▶ [TASK]: From the first line to the last, transcribe the data exactly.

Top of LISTED ENTRIES

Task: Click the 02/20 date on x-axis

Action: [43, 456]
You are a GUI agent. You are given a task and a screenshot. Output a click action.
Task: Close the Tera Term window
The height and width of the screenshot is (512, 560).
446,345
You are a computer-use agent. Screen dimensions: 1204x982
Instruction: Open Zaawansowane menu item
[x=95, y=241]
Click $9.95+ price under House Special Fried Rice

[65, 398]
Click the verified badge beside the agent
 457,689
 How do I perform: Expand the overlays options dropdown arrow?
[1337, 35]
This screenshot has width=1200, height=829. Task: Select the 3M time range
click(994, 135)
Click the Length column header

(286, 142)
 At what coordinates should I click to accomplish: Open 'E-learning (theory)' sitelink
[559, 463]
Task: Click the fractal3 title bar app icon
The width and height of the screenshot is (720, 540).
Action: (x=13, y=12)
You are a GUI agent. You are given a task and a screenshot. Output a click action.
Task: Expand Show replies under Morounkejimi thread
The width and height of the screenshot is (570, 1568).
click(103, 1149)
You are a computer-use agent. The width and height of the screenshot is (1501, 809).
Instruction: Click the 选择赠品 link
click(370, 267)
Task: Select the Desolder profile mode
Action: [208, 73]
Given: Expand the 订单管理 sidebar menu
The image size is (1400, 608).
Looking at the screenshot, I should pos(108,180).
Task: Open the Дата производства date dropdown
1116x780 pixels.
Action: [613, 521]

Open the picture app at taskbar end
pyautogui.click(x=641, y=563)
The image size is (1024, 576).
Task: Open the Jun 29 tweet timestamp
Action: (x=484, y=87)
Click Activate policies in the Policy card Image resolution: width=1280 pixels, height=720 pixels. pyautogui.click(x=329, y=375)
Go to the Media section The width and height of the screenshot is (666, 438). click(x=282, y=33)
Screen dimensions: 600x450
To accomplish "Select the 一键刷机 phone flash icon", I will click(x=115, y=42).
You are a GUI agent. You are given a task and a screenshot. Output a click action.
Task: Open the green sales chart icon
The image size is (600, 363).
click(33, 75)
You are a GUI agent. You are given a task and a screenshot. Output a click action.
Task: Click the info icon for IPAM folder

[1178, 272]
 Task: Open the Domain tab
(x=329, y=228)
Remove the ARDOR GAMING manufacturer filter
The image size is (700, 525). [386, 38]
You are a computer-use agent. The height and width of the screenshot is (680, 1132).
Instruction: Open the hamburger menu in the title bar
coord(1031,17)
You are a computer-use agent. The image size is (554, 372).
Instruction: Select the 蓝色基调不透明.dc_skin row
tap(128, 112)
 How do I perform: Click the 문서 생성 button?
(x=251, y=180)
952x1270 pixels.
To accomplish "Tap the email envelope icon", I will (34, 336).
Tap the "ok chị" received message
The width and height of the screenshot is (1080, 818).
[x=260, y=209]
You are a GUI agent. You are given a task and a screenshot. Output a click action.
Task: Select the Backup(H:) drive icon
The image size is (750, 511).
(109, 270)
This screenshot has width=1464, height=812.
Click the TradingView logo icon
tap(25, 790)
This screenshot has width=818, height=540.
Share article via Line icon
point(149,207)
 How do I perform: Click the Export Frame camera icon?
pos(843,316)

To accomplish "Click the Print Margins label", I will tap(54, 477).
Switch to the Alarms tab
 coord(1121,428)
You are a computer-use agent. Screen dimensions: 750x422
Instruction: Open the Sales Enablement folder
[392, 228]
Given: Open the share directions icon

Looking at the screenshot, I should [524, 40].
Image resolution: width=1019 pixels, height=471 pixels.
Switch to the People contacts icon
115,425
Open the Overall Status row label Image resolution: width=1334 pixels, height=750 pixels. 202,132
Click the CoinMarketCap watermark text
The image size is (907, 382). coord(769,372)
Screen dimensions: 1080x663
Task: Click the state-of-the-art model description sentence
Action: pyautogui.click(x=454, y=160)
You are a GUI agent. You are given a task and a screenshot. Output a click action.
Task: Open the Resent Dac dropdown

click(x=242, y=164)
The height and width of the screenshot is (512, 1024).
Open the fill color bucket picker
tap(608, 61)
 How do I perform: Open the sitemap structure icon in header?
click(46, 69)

Bottom of LISTED ENTRIES

▶ [OUTPUT]:
Task: Click the 02/20 date on x-axis

Action: [43, 456]
You are a GUI agent. You are given a task and a screenshot. Output a click action.
Task: Close the Tera Term window
The height and width of the screenshot is (512, 560).
446,345
You are a computer-use agent. Screen dimensions: 1204x982
Instruction: Open Zaawansowane menu item
[x=95, y=241]
Click $9.95+ price under House Special Fried Rice

[65, 398]
Click the verified badge beside the agent
 457,689
 How do I perform: Expand the overlays options dropdown arrow?
[1337, 35]
This screenshot has width=1200, height=829. Task: Select the 3M time range
click(994, 135)
Click the Length column header

(286, 142)
 At what coordinates should I click to accomplish: Open 'E-learning (theory)' sitelink
[559, 463]
Task: Click the fractal3 title bar app icon
The width and height of the screenshot is (720, 540).
Action: (x=13, y=12)
You are a GUI agent. You are given a task and a screenshot. Output a click action.
Task: Expand Show replies under Morounkejimi thread
The width and height of the screenshot is (570, 1568).
click(103, 1149)
You are a computer-use agent. The width and height of the screenshot is (1501, 809).
Instruction: Click the 选择赠品 link
click(370, 267)
Task: Select the Desolder profile mode
Action: [208, 73]
Given: Expand the 订单管理 sidebar menu
The image size is (1400, 608).
Looking at the screenshot, I should pos(108,180).
Task: Open the Дата производства date dropdown
1116x780 pixels.
Action: [613, 521]

Open the picture app at taskbar end
pyautogui.click(x=641, y=563)
The image size is (1024, 576).
Task: Open the Jun 29 tweet timestamp
Action: (x=484, y=87)
Click Activate policies in the Policy card Image resolution: width=1280 pixels, height=720 pixels. pyautogui.click(x=329, y=375)
Go to the Media section The width and height of the screenshot is (666, 438). click(x=282, y=33)
Screen dimensions: 600x450
To accomplish "Select the 一键刷机 phone flash icon", I will click(x=115, y=42).
You are a GUI agent. You are given a task and a screenshot. Output a click action.
Task: Open the green sales chart icon
The image size is (600, 363).
click(33, 75)
You are a GUI agent. You are given a task and a screenshot. Output a click action.
Task: Click the info icon for IPAM folder

[1178, 272]
 Task: Open the Domain tab
(x=329, y=228)
Remove the ARDOR GAMING manufacturer filter
The image size is (700, 525). [386, 38]
You are a computer-use agent. The height and width of the screenshot is (680, 1132).
Instruction: Open the hamburger menu in the title bar
coord(1031,17)
You are a computer-use agent. The image size is (554, 372).
Instruction: Select the 蓝色基调不透明.dc_skin row
tap(128, 112)
 How do I perform: Click the 문서 생성 button?
(x=251, y=180)
952x1270 pixels.
To accomplish "Tap the email envelope icon", I will (34, 336).
Tap the "ok chị" received message
The width and height of the screenshot is (1080, 818).
[x=260, y=209]
You are a GUI agent. You are given a task and a screenshot. Output a click action.
Task: Select the Backup(H:) drive icon
The image size is (750, 511).
(109, 270)
This screenshot has width=1464, height=812.
Click the TradingView logo icon
tap(25, 790)
This screenshot has width=818, height=540.
Share article via Line icon
point(149,207)
 How do I perform: Click the Export Frame camera icon?
pos(843,316)

To accomplish "Click the Print Margins label", I will tap(54, 477).
Switch to the Alarms tab
 coord(1121,428)
You are a computer-use agent. Screen dimensions: 750x422
Instruction: Open the Sales Enablement folder
[392, 228]
Given: Open the share directions icon

Looking at the screenshot, I should [524, 40].
Image resolution: width=1019 pixels, height=471 pixels.
Switch to the People contacts icon
115,425
Open the Overall Status row label Image resolution: width=1334 pixels, height=750 pixels. 202,132
Click the CoinMarketCap watermark text
The image size is (907, 382). coord(769,372)
Screen dimensions: 1080x663
Task: Click the state-of-the-art model description sentence
Action: pyautogui.click(x=454, y=160)
You are a GUI agent. You are given a task and a screenshot. Output a click action.
Task: Open the Resent Dac dropdown

click(x=242, y=164)
The height and width of the screenshot is (512, 1024).
Open the fill color bucket picker
tap(608, 61)
 How do I perform: Open the sitemap structure icon in header?
click(46, 69)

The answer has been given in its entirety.